== Segment start ==
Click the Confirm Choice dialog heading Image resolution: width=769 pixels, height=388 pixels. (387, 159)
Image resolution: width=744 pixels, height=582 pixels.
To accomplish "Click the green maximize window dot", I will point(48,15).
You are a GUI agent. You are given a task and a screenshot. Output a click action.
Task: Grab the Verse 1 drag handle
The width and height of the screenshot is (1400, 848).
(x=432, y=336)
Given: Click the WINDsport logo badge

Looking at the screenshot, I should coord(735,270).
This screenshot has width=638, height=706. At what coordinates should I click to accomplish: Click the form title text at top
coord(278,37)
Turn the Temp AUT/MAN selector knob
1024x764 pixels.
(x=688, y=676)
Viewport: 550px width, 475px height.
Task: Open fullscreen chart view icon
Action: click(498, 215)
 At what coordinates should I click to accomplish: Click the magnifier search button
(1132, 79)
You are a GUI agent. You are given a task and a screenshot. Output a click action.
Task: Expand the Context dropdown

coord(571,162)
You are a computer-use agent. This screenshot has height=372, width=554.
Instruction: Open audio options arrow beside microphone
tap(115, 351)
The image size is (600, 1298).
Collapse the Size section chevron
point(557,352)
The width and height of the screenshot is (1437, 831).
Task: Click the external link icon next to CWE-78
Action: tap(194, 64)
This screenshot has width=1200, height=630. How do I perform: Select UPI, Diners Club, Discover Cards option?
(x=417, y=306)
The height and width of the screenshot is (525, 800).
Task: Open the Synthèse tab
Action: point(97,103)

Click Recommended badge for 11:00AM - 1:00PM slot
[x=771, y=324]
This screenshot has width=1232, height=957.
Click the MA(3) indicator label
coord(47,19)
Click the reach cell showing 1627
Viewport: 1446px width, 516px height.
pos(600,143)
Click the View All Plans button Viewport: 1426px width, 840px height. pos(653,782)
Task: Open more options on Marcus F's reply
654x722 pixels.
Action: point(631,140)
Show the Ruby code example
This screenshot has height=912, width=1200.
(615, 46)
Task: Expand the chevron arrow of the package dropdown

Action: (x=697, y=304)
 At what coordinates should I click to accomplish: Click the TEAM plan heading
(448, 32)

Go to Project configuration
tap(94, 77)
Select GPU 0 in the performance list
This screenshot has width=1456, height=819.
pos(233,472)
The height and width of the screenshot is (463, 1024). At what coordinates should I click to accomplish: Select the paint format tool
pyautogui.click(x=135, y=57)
== Segment end ==
PROBLEM TO WORK ON>
Your reply must consist solely of the number of lines in the listing above that include the word "resolution".

EXERCISE OUTPUT>
2